The recent class action against Sony and the removal of the Install Other OS feature from the PlayStation 3 highlights a "relatively untested" area of UK and European law, Jas Purewal, a lawyer at Olswang LLP and writer of GamerLaw, has told

Purewal's comments were made following the revelation yesterday that Sony faces a class action lawsuit over the removal of the "Other OS" features commonly used to install the Linux operating system on the console.

Sony removed the feature in a firmware update after hackers exploited the option to gain read/write access to the PlayStation 3.

"This case raises questions about whether console manufacturers or retailers should be liable over the removal of features which were marketed to consumers at the point of sale but are removed subsequently," said Purewal.

Amazon UK has reportedly already issued a partial refund after a customer complaint, with the law in Europe placing the onus of liability on retailers.

"This issue is relatively untested in the UK and Europe.

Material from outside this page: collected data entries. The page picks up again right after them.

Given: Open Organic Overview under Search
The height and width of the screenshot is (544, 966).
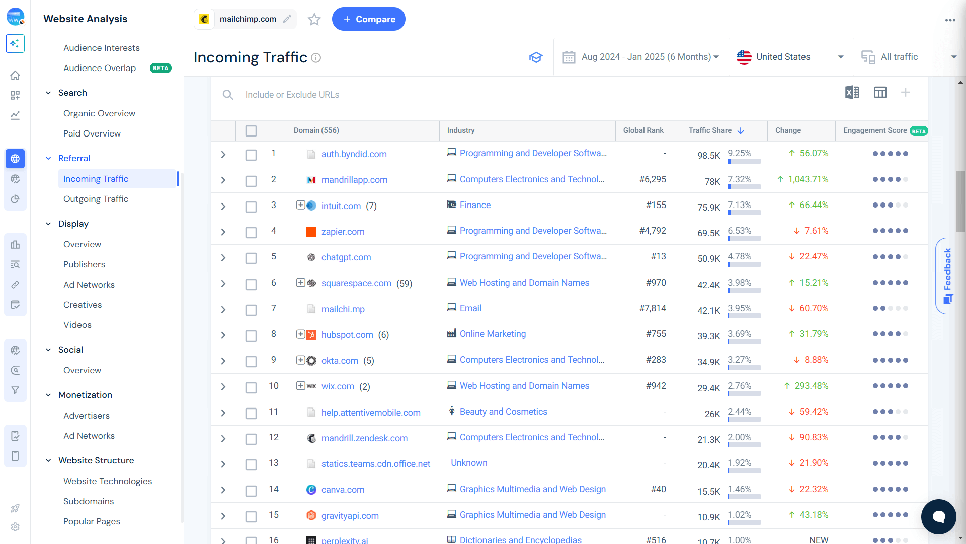Looking at the screenshot, I should (99, 113).
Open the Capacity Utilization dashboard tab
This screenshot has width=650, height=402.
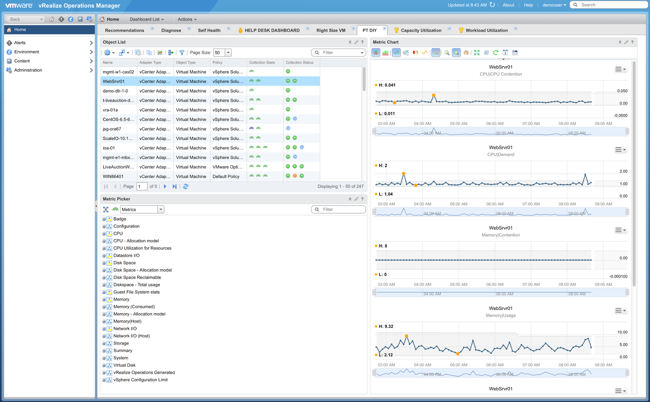[x=420, y=30]
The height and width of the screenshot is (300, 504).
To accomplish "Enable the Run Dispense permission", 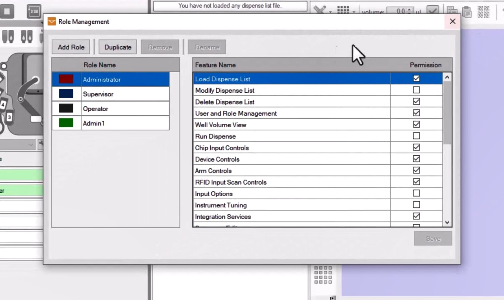I will (x=416, y=136).
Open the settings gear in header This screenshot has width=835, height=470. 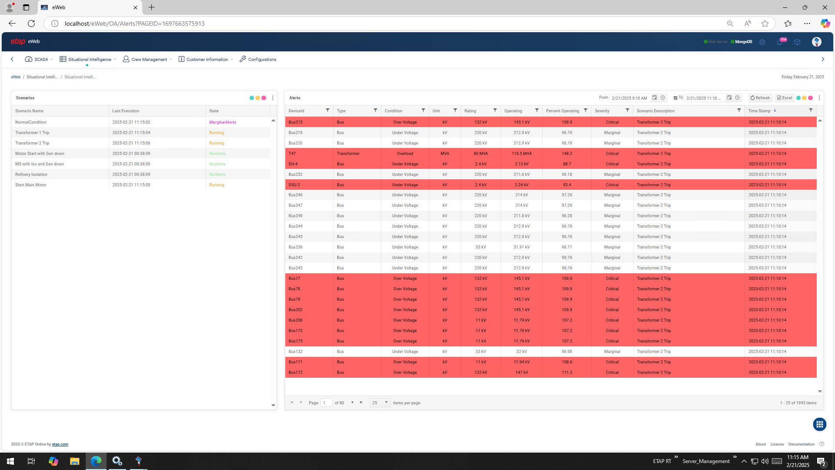(x=762, y=42)
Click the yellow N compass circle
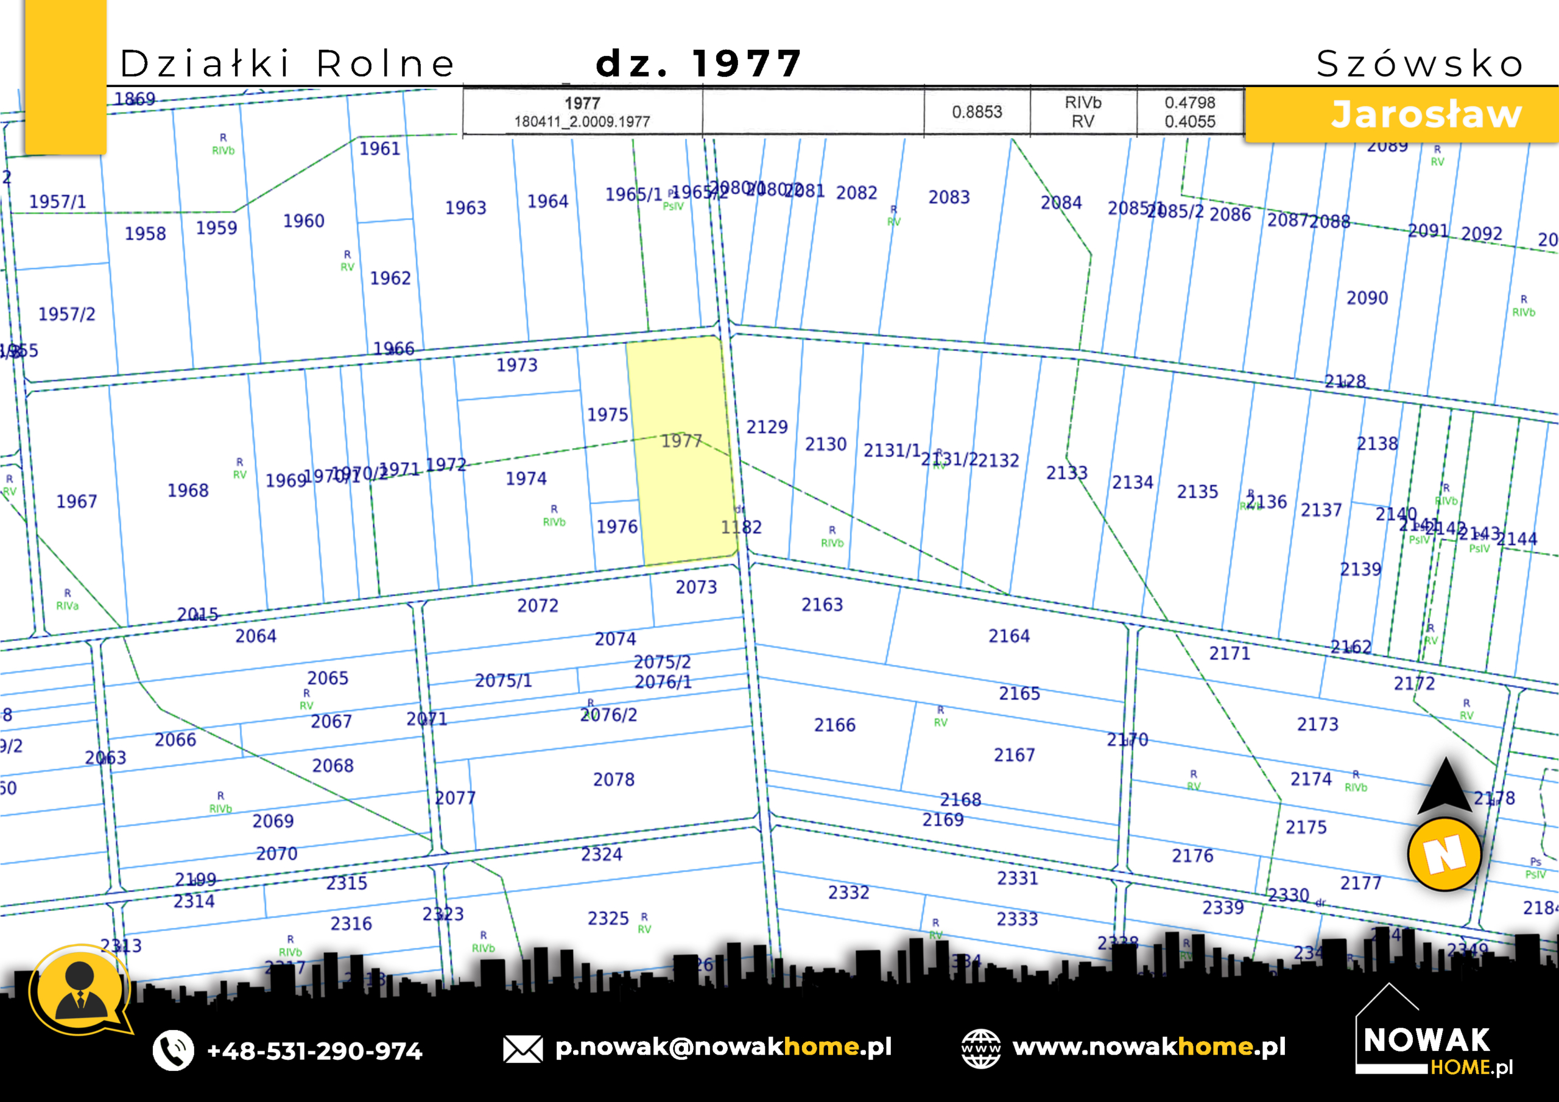The image size is (1559, 1102). point(1444,854)
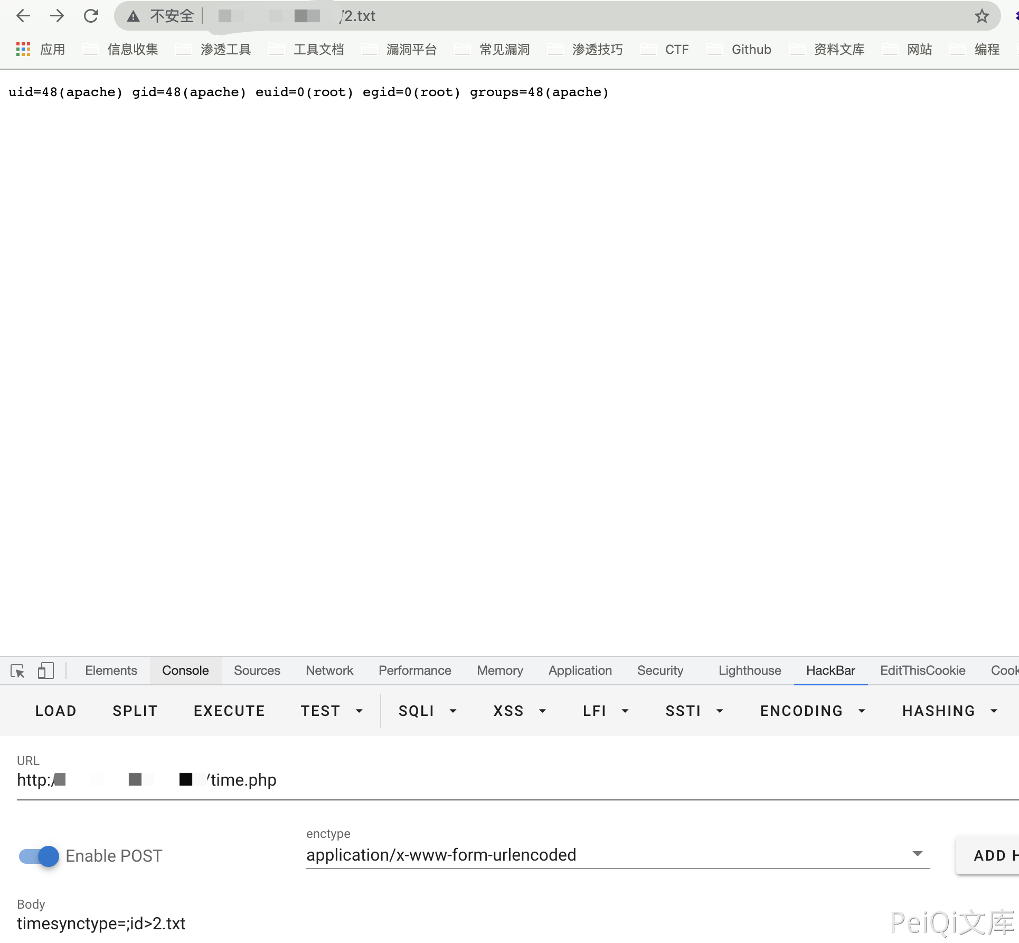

Consumer protection is an important part of UK/EU law, which imposes certain minimum legal obligations on retailers regarding the sale of goods to consumers: for example, goods must be of satisfactory quality and must be fit for purpose," said Purewal.

"Consumers could argue that changes to console functionality are a breach of those obligations," he added. "On the other hand, there is an argument that manufacturers should have leeway if the console needs to be modified for genuine reasons, such as security or anti-piracy."

The class action was filed in a North District of California court and so the role of the retailer in the issue is not likely to be a key focus.

"Clearly this matter raises quite complex issues and, if it was litigated in Europe, it would be interesting to see where the courts' sympathy would lie," said Purewal.